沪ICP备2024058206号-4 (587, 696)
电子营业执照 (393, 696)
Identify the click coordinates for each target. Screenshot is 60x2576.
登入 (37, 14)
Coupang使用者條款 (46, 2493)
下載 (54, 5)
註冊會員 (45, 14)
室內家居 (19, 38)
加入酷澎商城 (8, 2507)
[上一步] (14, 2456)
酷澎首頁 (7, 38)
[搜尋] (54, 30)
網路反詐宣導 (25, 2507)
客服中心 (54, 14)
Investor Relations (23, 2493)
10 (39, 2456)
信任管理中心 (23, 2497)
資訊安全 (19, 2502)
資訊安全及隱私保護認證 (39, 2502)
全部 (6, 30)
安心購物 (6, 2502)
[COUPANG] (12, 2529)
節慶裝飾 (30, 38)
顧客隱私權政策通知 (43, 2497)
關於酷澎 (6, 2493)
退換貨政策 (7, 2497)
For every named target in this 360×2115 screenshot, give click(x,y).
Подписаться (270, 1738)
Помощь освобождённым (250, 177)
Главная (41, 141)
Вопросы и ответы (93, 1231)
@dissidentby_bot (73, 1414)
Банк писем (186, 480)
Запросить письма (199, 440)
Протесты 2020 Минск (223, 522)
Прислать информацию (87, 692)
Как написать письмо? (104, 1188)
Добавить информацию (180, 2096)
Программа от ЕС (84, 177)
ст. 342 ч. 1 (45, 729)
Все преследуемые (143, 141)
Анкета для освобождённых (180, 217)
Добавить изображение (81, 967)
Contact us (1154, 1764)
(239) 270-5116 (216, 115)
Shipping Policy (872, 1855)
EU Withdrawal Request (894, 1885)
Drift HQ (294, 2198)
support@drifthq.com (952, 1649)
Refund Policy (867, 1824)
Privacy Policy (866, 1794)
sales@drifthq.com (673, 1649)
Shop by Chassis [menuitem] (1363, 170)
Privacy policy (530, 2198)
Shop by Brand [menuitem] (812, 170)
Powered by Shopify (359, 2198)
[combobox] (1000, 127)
════════════════════
AIM OF THE EXERCISE: Exactly the lines from the line holding "登入 (37, 14)" through the close of the listing above make up the answer; include nothing else.

OUTPUT OF THE EXERCISE:
登入 (37, 14)
Coupang使用者條款 (46, 2493)
下載 (54, 5)
註冊會員 (45, 14)
室內家居 (19, 38)
加入酷澎商城 (8, 2507)
[上一步] (14, 2456)
酷澎首頁 (7, 38)
[搜尋] (54, 30)
網路反詐宣導 (25, 2507)
客服中心 (54, 14)
Investor Relations (23, 2493)
10 (39, 2456)
信任管理中心 (23, 2497)
資訊安全 (19, 2502)
資訊安全及隱私保護認證 (39, 2502)
全部 (6, 30)
安心購物 (6, 2502)
[COUPANG] (12, 2529)
節慶裝飾 (30, 38)
顧客隱私權政策通知 (43, 2497)
關於酷澎 (6, 2493)
退換貨政策 (7, 2497)
For every named target in this 360×2115 screenshot, give click(x,y).
Подписаться (270, 1738)
Помощь освобождённым (250, 177)
Главная (41, 141)
Вопросы и ответы (93, 1231)
@dissidentby_bot (73, 1414)
Банк писем (186, 480)
Запросить письма (199, 440)
Протесты 2020 Минск (223, 522)
Прислать информацию (87, 692)
Как написать письмо? (104, 1188)
Добавить информацию (180, 2096)
Программа от ЕС (84, 177)
ст. 342 ч. 1 (45, 729)
Все преследуемые (143, 141)
Анкета для освобождённых (180, 217)
Добавить изображение (81, 967)
Contact us (1154, 1764)
(239) 270-5116 (216, 115)
Shipping Policy (872, 1855)
EU Withdrawal Request (894, 1885)
Drift HQ (294, 2198)
support@drifthq.com (952, 1649)
Refund Policy (867, 1824)
Privacy Policy (866, 1794)
sales@drifthq.com (673, 1649)
Shop by Chassis [menuitem] (1363, 170)
Privacy policy (530, 2198)
Shop by Brand [menuitem] (812, 170)
Powered by Shopify (359, 2198)
[combobox] (1000, 127)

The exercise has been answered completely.